Германия, Англия и Бельгия известили святой престол, что они в принципе сочувствуют идее приостановления военных действий на Рождество, однако остается маловероятным, дадут ли на это свое согласие православные государства.
По странному капризу судьбы сербская армия воспрянула тогда, когда неприятель воображал, что уже вполне справился с ней. Как видно, это чудо произошло в результате личного воздействия старого короля Петра, отправившегося к своим войскам. Удачными приемами, по поводу которых уже начинает создаваться легенда, словами, тронувшими душу мобилизованных крестьян, он поднял дух войск и авторитет командования. Армия снова перешла в наступление и в последних боях взяла в плен семнадцать тысяч человек, захватила у неприятеля двадцать семь полевых орудий, четырнадцать горных орудий, пулеметы и зарядные ящики*.
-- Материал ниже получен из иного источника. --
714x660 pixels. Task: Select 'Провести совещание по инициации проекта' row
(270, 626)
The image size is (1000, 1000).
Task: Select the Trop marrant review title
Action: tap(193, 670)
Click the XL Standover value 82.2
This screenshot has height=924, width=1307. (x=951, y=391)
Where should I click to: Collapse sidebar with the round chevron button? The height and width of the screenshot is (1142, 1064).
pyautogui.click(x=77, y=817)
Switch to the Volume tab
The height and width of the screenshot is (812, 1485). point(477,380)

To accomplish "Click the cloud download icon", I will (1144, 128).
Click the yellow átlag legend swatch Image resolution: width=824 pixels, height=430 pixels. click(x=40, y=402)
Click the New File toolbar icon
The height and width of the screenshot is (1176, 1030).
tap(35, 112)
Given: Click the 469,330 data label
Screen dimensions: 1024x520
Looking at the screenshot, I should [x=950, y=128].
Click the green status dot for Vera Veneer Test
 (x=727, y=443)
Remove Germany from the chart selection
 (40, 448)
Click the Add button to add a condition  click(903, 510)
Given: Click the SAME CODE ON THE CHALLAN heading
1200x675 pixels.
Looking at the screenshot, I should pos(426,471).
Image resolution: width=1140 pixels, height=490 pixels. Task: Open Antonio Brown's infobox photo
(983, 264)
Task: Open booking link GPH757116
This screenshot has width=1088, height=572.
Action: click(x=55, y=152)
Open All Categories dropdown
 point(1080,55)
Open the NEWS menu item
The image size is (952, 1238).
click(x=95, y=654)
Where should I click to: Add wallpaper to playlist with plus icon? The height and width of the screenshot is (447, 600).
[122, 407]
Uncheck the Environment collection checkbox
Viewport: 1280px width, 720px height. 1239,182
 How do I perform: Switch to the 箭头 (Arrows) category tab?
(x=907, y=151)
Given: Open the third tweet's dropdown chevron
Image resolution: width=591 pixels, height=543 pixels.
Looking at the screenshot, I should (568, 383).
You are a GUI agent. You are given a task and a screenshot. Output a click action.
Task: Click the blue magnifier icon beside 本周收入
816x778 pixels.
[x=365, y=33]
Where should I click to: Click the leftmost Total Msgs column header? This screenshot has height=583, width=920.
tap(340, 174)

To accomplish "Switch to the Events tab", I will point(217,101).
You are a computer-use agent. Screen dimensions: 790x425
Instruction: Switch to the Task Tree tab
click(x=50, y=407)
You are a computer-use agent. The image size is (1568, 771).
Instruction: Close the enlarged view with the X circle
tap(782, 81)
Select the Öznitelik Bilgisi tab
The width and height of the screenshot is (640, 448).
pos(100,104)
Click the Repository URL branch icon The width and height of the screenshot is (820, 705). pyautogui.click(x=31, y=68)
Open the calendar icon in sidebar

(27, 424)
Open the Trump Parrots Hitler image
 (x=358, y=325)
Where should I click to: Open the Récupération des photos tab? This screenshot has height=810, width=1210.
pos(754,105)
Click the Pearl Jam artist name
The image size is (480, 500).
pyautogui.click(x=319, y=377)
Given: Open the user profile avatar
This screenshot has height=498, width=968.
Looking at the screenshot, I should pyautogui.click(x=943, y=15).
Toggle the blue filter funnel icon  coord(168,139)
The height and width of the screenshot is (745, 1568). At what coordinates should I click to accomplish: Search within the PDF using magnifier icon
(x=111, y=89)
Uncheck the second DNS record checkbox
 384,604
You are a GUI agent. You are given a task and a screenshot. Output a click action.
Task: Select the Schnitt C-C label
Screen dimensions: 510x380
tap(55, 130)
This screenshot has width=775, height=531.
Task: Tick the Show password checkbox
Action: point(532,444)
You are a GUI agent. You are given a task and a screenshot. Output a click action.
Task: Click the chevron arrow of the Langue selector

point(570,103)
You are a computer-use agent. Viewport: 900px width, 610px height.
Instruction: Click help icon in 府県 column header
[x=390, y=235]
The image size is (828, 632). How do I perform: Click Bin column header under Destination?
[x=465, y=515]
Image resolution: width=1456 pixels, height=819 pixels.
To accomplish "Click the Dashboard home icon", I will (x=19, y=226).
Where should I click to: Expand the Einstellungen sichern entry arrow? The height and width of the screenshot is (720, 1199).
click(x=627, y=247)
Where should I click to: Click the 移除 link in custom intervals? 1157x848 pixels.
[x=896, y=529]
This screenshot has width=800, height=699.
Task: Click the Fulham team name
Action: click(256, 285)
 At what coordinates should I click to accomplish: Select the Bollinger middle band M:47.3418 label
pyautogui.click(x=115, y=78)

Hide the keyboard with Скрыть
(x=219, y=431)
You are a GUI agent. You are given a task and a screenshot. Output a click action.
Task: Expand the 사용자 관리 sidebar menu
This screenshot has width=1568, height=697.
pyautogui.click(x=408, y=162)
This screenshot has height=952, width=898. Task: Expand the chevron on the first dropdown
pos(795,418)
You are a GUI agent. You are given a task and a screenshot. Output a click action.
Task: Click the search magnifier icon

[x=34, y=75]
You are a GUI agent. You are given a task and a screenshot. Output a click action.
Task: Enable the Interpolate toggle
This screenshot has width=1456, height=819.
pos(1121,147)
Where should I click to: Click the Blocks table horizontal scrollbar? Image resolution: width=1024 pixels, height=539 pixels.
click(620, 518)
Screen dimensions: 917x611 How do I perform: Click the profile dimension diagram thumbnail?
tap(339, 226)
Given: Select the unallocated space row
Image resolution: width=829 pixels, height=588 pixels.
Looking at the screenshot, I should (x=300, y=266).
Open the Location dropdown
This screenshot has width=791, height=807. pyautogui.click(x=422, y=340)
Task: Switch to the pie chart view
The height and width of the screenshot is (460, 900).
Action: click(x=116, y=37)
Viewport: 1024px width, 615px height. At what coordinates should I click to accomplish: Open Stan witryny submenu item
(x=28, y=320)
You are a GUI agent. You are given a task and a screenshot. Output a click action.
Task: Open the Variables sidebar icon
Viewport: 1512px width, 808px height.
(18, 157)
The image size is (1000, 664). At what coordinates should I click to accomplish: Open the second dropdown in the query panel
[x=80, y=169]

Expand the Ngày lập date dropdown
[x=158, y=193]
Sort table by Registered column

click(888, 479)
Пятница, 11 декабря 1914 г.
Мильеран ничего окончательно не урегулировал с Жоффром в Шантильи. Сегодня он привез Жоффра ко мне в Елисейский дворец, и мы трое имели длинный разговор. Главнокомандующий снова доказывает нам, что, по его мнению, нецелесообразно оставлять в укрепленном лагере Парижа территориальные войска, нужные гораздо ближе к фронту. Впрочем, сам Гальени охотно признает пользу такой переброски их. Однако она уменьшит значение поста военного губернатора, и этот пост уже не будет достоин такого полководца, как Гальени. Вопреки опасениям Оганьера Жоффр охотно соглашается в ближайшее время поручить Гальени командование армией в Вогезах и Эльзасе. Пока Жоффр очень доволен, он признается нам, что обстоятельства приводят Гальени к роспуску своего гражданского управления. «Думер, – говорит он, – недавно был у Фоша в Касселе и сказал ему: „Если я сделаюсь военным министром, я смещу Жоффра, он не способен, и назначу главнокомандующим Гальени“. Я хорошо знаю, – заметил Жоффр, – чем вызвана эта неприязнь ко мне. Я не дал благоприятного заключения для назначения корпусным командиром генерала Николя, которого Думер мне горячо рекомендовал, я считал, что он не в состоянии справиться с задачей командира корпуса. Но прав ли я был или не прав, мне нелегко мириться с тем, что у военного губернатора такие гражданские сотрудники, которые чернят главнокомандующего перед его заместителем».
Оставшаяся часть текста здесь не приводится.